Sunday, January 01, 2012

Hotel California

Sometimes I wonder about what happens after death -


You can check-out any time you like,
But you can never leave !
Welcome to the Hotel California ....
Such a Lovely place ... Lovely place ...

Saturday, March 05, 2011

Irony 2

Recently I received a phone call from a very poor person confirming that she got the job. I had helped her monetarily in giving a bribe for the same. I didn't know how to react.

Thursday, December 23, 2010

I know that it's this very moment that is going to define the rest of my life ... yet, why is it so difficult to take a step ? Why is so difficult to start something .. to definitely decide something for yourself ?
Why is it that sometimes you are always wrong ?

Thursday, July 02, 2009

Death - 3

I am numb. I feel quiet. Absolutely quiet.  I have no words. I still cant believe it. I lost my aunt on friday and havent still come to terms with it. 
I feel a big void in my heart. I dont even want to analyse it, and yet I cant keep quiet, the silence is killing me. 

I want to hold her .. I want to  hold her so badly ... may be  just some part of her and yet she has dissolved into .... I dont know what, and I can do nothing about it.

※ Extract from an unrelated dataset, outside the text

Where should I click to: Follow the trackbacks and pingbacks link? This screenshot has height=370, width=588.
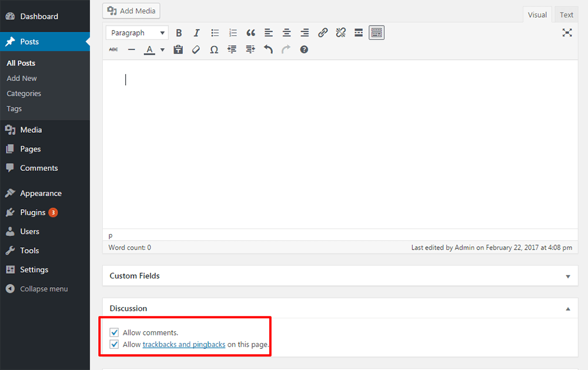pyautogui.click(x=184, y=344)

 It was just a matter of 5 minutes. 

Pride, achievement, honour, loyalty, ethics, principles, self respect, charity, security, fame, money are mere hollow words ...  All you are left with are a handful of ashes. And you can do nothing about it .. nothing.


Monday, May 25, 2009

few voices

भाजी कशी दिली ?
५ रुपया ला दोन जुड्या
ओ...ओ.... चार ला घ्या हो ताई ... aika न

हे shewatche घेउन ja हो taai, दुपार पासून बस्लोया
kitila ?
तीन रुपये
दोन madhe detos का ?
........
.......
घ्या

एक भेल घेऊ का दोन ?
एक , सगल्यान एक एक
8 rupayaa chi haay
जा tikada ... nemicha
..........
...........
दोन bheL dyaa

Sunday, May 24, 2009

Choice 2

I got up in the morning, was planning to go out,

nothing unusual, just to get some bread and sprout

But as i was steeping out, I thought of all the ants,

who might get crushed as I walk by in all my ignorance.

I thought of an accident which might take place,

Ofcourse i will be careful, but not the child careless.

I thought of the beggar, i will face down the street next,

will it be right to give him money or I just walk by, thats best !

I can by a foolish remark, hurt somebody's sentiment,

or ask a question innocently, that can cause torment.

After thinking a lot, I decided not to go,

all the while being careful, not to step on the ants at home.

At night I got to know, somebody needed help in the morning,

he was waiting on the road, i always go walking.

I sighed feeling sad, and went to bed hungry,

I had not brought the sprouts, .... probably, the beggar too shared my misery.